** BEGIN RAW DATA **

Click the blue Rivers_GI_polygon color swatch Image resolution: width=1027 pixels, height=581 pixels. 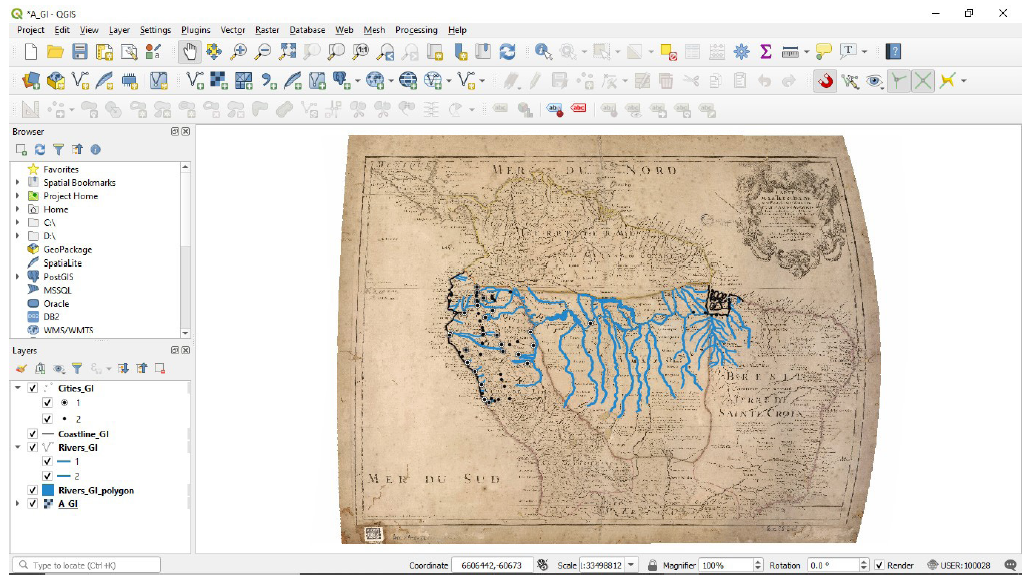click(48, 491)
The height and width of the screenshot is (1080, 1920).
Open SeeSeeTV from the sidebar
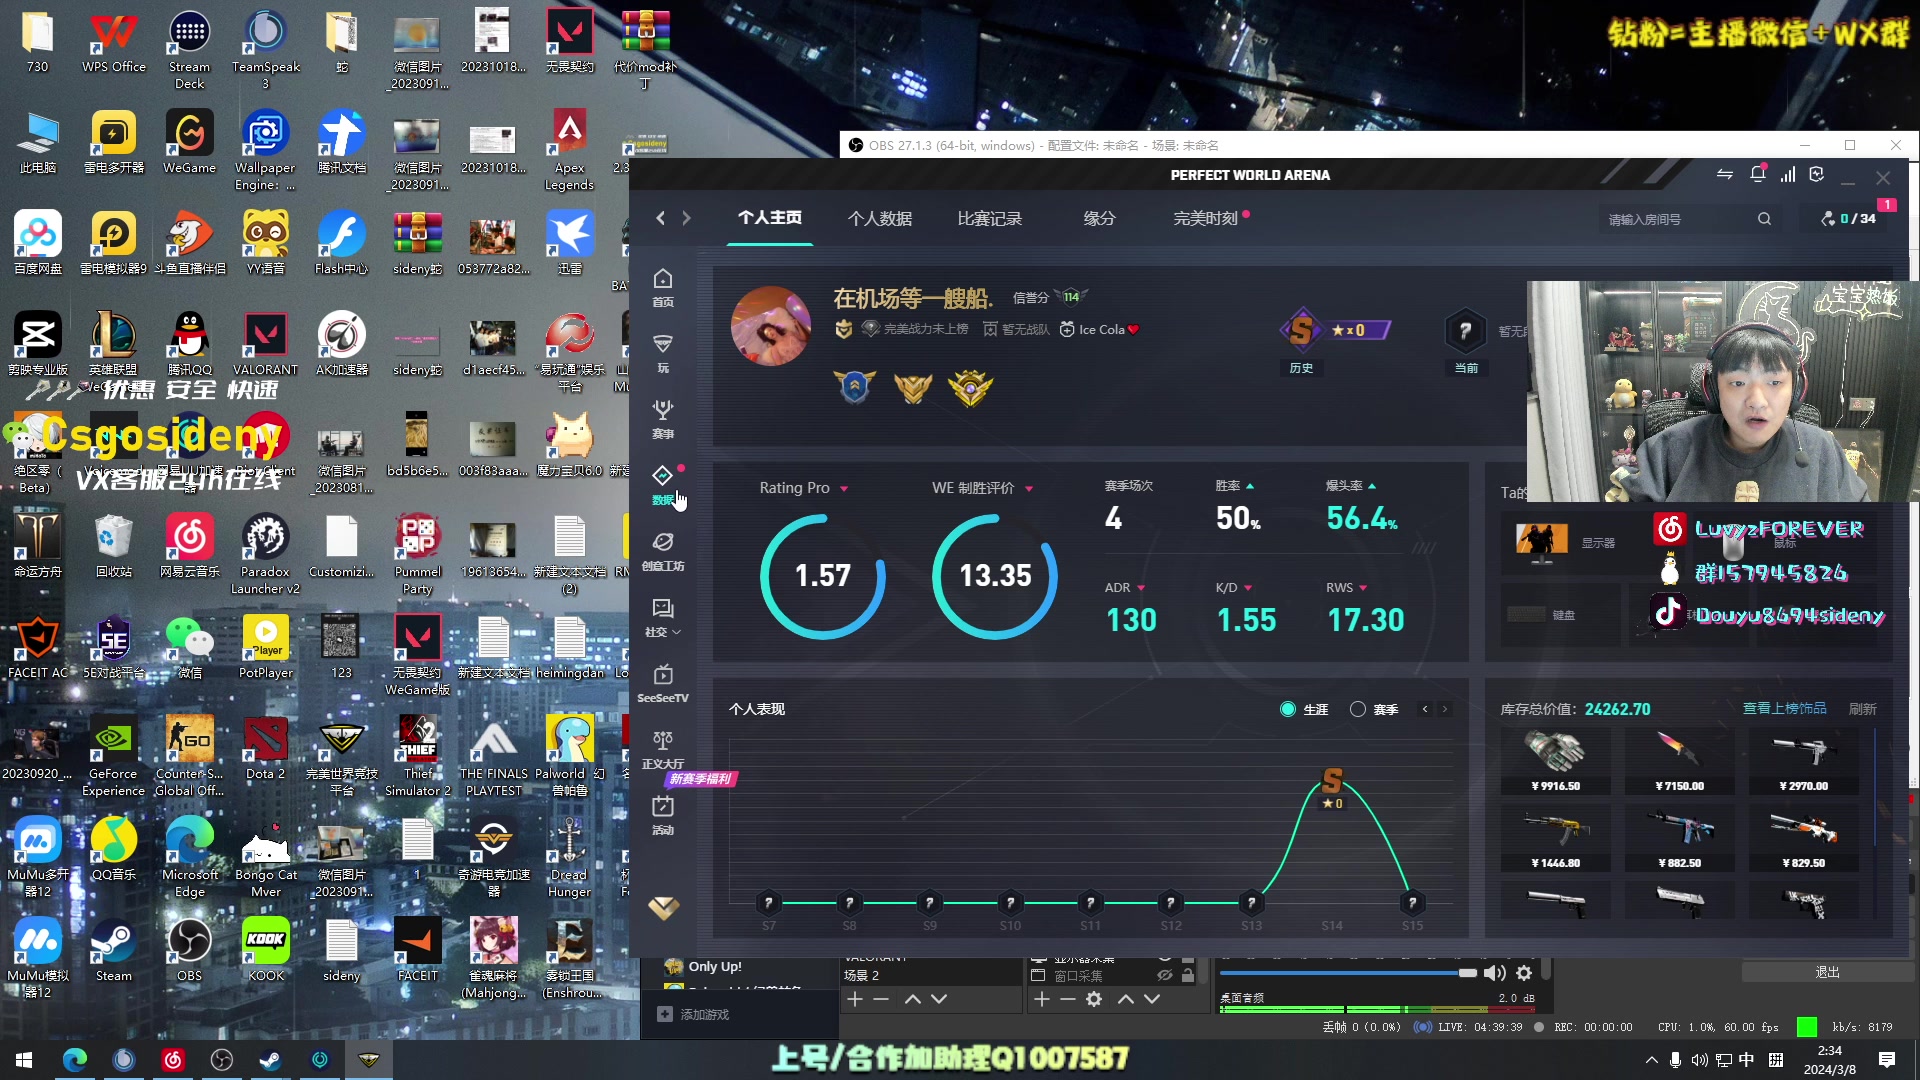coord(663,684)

** END RAW DATA **
** BEGIN RAW DATA **

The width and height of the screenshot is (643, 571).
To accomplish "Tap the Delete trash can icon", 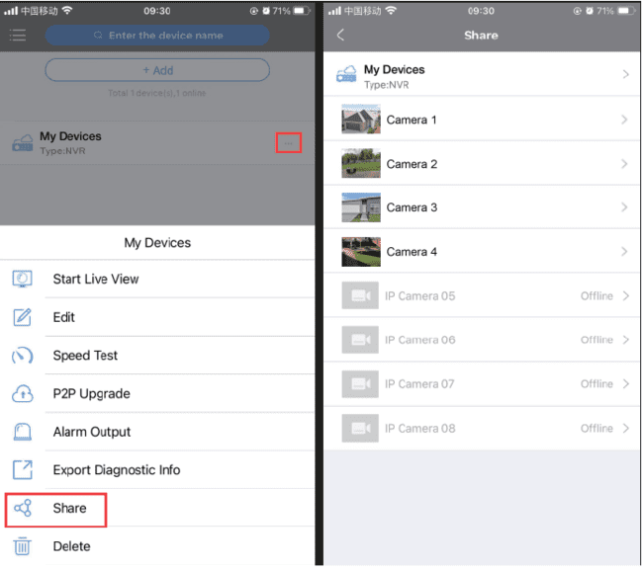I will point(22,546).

** END RAW DATA **

_STATED TASK_. Put the lines from the one containing "The height and" to the one containing "coord(663,684)", both included, into a numbered list with blank lines omitted. Leave out the pictures.

_TASK OUTPUT_.
1. The height and width of the screenshot is (1080, 1920).
2. Open SeeSeeTV from the sidebar
3. coord(663,684)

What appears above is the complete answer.